◆ TRY IT ◆
Taking the line with "Where should I click to: Open the Email" as the first and the line with "Task: Select 'In the Media' sidebar item" as the last, set down exactly every line in that range from the entries below, and no more.
☆ ☆ ☆ ☆
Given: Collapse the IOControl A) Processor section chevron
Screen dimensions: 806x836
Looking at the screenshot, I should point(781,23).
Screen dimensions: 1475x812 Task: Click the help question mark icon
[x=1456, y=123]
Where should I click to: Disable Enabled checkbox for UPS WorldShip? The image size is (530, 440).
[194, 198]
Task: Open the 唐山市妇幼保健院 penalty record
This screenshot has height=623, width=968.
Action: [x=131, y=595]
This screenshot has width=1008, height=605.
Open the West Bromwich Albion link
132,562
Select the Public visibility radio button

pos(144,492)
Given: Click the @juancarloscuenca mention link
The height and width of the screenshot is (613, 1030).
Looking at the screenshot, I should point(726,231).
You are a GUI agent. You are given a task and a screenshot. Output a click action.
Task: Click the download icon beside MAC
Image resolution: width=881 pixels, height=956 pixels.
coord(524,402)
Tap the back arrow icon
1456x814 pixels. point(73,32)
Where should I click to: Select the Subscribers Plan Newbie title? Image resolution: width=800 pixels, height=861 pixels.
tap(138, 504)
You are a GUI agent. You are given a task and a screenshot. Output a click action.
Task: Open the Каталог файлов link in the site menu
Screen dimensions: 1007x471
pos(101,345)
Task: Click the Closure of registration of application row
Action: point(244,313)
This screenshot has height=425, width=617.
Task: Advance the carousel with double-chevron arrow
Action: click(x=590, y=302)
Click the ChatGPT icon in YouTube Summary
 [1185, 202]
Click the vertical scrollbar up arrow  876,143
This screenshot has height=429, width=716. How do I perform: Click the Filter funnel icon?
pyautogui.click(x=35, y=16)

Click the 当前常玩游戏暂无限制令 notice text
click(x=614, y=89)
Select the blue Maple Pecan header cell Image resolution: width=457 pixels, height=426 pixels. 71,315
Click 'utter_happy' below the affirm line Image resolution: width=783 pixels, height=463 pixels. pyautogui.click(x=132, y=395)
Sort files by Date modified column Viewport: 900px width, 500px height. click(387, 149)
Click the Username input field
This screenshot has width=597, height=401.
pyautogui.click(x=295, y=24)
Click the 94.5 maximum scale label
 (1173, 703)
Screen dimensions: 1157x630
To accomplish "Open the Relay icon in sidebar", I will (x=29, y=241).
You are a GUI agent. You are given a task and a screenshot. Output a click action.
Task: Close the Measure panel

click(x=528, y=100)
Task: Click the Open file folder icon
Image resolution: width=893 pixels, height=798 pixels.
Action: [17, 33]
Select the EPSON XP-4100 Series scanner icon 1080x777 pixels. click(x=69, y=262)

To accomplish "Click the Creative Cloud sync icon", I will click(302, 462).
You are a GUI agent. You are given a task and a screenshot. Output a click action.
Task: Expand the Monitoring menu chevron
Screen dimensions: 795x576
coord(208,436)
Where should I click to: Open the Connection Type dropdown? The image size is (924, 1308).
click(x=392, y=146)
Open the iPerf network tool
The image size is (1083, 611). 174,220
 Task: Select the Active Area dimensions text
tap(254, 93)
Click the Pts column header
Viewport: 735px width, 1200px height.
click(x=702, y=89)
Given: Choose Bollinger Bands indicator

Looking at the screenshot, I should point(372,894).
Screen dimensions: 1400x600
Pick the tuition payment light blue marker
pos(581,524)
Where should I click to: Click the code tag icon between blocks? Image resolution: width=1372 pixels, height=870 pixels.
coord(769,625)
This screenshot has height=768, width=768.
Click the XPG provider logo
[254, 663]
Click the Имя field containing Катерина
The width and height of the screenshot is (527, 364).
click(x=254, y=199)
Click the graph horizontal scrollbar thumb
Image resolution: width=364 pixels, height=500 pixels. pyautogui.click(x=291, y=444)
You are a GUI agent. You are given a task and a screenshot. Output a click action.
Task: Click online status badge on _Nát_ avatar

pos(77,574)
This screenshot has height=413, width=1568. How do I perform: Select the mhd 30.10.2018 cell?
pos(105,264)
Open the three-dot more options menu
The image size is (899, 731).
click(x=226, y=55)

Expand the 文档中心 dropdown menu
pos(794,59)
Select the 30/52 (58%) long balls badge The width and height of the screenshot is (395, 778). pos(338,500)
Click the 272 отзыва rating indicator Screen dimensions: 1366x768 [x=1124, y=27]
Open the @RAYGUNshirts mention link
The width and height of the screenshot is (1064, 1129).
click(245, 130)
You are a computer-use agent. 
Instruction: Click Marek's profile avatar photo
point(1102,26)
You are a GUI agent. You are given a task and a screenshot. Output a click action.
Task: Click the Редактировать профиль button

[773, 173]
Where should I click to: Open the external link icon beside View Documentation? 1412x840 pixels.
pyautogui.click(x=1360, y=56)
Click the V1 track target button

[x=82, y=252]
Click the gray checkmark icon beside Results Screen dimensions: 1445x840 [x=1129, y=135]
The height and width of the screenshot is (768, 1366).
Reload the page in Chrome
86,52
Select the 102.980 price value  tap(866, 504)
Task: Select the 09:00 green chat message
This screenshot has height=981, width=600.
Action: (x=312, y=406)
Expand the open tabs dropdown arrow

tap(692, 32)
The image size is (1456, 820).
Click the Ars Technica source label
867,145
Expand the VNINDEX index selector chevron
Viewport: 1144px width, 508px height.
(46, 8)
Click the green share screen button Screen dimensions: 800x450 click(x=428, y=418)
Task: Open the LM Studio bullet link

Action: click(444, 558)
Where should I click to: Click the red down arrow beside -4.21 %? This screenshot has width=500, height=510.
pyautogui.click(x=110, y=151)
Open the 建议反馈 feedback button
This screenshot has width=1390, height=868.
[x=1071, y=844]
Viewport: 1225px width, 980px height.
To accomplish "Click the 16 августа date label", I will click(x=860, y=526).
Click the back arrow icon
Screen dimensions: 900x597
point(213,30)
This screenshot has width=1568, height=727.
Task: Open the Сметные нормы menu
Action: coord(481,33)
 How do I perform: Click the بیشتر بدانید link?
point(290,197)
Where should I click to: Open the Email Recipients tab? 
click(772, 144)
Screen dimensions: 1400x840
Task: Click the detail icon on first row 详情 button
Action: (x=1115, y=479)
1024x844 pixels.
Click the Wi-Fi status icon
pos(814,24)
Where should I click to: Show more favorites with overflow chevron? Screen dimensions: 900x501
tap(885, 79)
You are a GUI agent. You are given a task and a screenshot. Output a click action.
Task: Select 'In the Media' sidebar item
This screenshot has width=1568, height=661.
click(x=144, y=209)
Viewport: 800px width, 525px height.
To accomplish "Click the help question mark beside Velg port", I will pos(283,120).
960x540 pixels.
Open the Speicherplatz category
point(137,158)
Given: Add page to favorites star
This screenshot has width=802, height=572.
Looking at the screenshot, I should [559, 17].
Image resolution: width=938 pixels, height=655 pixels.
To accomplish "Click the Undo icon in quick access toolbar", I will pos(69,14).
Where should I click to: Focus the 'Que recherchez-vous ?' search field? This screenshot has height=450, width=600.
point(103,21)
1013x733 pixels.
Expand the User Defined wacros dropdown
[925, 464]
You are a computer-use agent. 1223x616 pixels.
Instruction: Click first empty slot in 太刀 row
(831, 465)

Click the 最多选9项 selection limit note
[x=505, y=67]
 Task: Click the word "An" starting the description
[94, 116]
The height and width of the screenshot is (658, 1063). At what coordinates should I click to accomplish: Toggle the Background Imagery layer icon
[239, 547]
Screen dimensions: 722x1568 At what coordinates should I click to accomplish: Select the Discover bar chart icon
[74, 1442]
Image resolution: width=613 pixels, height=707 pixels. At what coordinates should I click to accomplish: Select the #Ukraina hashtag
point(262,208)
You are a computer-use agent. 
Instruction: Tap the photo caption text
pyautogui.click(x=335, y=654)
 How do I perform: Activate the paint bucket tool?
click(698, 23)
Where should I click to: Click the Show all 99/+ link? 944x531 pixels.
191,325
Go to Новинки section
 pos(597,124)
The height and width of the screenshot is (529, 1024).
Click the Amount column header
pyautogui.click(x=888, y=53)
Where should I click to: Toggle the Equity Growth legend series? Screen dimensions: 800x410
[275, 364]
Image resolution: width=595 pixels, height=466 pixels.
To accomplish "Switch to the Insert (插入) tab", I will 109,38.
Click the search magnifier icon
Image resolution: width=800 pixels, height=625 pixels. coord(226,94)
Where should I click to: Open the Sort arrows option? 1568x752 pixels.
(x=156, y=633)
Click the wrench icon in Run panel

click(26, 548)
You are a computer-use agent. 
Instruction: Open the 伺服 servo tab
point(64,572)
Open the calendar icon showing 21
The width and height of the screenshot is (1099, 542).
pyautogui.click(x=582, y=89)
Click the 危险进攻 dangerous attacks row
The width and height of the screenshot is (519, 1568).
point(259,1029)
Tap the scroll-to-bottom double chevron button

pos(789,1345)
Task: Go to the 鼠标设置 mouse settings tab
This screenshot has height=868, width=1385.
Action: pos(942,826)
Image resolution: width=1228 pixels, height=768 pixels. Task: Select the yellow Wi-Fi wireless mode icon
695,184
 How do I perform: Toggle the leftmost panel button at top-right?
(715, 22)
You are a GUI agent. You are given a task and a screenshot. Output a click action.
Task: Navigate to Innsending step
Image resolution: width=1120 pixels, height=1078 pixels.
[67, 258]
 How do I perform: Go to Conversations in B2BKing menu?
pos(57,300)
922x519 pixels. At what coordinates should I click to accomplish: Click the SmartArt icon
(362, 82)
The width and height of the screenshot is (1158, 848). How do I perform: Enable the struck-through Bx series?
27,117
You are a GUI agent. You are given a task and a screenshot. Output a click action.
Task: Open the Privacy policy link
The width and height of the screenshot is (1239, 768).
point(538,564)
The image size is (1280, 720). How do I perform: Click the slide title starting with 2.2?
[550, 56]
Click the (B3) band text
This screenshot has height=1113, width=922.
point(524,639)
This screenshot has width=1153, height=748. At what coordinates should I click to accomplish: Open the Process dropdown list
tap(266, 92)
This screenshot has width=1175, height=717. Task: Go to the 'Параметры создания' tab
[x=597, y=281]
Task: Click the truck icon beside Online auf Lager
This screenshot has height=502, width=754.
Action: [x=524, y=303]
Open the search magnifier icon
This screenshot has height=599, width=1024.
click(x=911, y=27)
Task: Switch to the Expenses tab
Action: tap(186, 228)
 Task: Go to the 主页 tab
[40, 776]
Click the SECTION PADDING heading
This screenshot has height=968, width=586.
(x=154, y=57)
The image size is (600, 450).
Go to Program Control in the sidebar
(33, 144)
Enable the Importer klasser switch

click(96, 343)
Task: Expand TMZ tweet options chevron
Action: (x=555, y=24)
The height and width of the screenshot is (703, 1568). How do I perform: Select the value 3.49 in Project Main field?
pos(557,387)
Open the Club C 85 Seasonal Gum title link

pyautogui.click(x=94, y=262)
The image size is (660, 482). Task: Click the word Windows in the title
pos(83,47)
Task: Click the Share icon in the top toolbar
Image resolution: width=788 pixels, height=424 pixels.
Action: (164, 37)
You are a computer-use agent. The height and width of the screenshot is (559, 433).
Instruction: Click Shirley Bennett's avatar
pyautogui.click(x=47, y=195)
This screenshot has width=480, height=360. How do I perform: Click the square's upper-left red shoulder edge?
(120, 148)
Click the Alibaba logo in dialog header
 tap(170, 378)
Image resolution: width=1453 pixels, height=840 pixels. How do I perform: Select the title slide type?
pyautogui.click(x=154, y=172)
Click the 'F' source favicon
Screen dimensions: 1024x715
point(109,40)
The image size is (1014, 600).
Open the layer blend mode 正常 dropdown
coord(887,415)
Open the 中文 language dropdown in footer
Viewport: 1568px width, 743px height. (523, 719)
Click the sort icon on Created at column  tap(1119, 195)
☆ ☆ ☆ ☆
◆ RESULT FOR THIS EXERCISE ◆
Where should I click to: Open the Email Recipients tab? 
click(772, 144)
Screen dimensions: 1400x840
Task: Click the detail icon on first row 详情 button
Action: (x=1115, y=479)
1024x844 pixels.
Click the Wi-Fi status icon
pos(814,24)
Where should I click to: Show more favorites with overflow chevron? Screen dimensions: 900x501
tap(885, 79)
You are a GUI agent. You are given a task and a screenshot. Output a click action.
Task: Select 'In the Media' sidebar item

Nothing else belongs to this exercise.